***** DATASET RECORDS *****

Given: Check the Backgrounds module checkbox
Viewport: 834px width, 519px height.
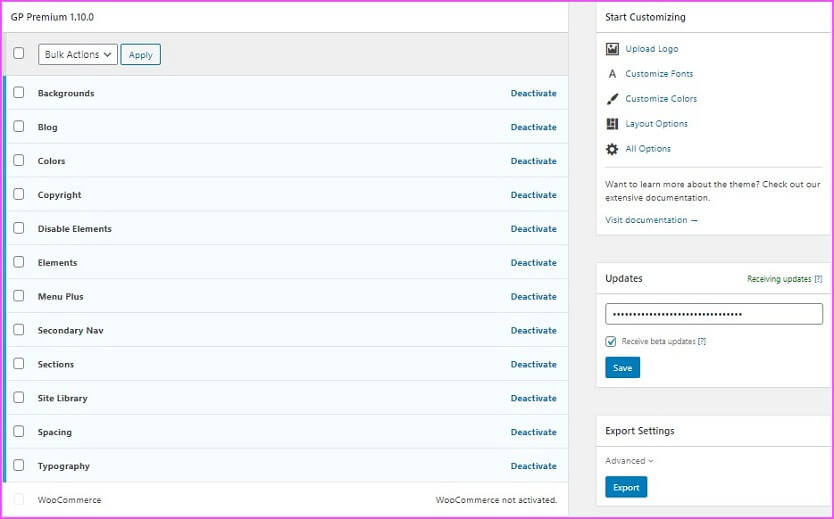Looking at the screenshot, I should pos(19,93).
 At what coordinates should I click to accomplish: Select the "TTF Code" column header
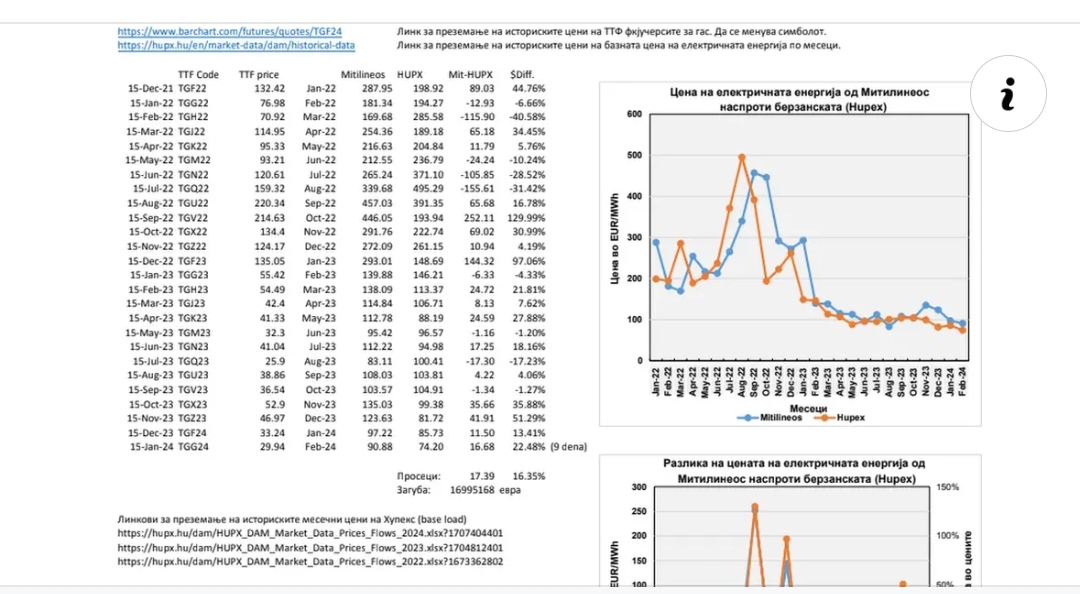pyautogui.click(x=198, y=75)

*****

**ACTIVITY:** Leave out the pictures and repeat exactly the lines from the one containing "At what coordinates" through the last line of the entries.

**TASK RESULT:**
 At what coordinates should I click to accomplish: Select the "TTF Code" column header
pyautogui.click(x=198, y=75)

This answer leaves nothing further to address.